A review by brice_mo
Aftershocks: Dispatches from the Frontlines of Identity by Nadia Owusu

2.0

My favorite aspect of memoir as a genre is that a “mundane” history can still be absolutely riveting when the author uses the text as a site for sustained reflection—when they write about how they met life.

Conversely, I think some memoirs feel like an (understandable) reaction to years of the author being told, “Your life is so interesting!” These books, while still occasionally enjoyable, often feel like a collection of events that happened to the author.

“Aftershocks” falls into the latter category.

Without question, Nadia Owusu’s life has been characterized by fascinating, singular experiences, and I feel grateful that we get to learn about them at all, but this book reads more like an incomplete autobiography than a memoir.

By attempting to be “about” so many things—grief, race, family, and mental health—“Aftershocks” seems uncertain of a reason for its existence.
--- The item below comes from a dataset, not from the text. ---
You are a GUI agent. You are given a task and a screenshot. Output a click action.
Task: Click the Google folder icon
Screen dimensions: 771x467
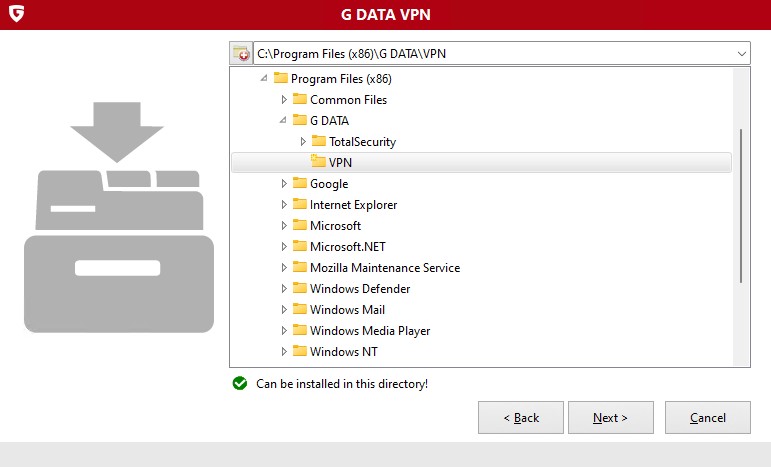299,184
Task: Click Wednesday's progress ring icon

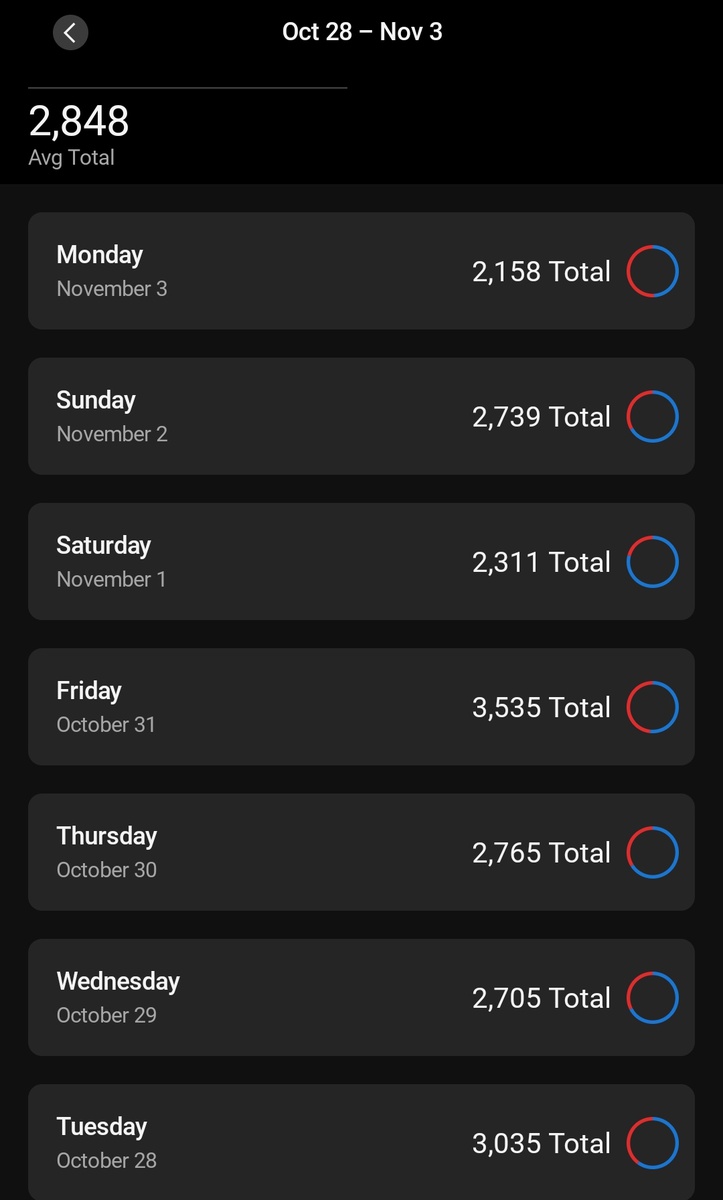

That is not to say that Owusu is uncertain; she writes with confidence and an admirable vulnerability. Instead, the book itself feels uncertain. The nonsequential storytelling does not develop any clear themes, and it instead begins to feel like multiple competing drafts of the same chapters.

Unfortunately, the central metaphor of earthquakes and aftershocks feels more like a recurrent interruption than a unifying rhetorical device. It feels underdeveloped, like the image is supposed to act as shorthand for interiority we never actually get to see.

In the end, the book left me wanting to watch interviews with Nadia Owusu, but it didn't cohere as a body of work.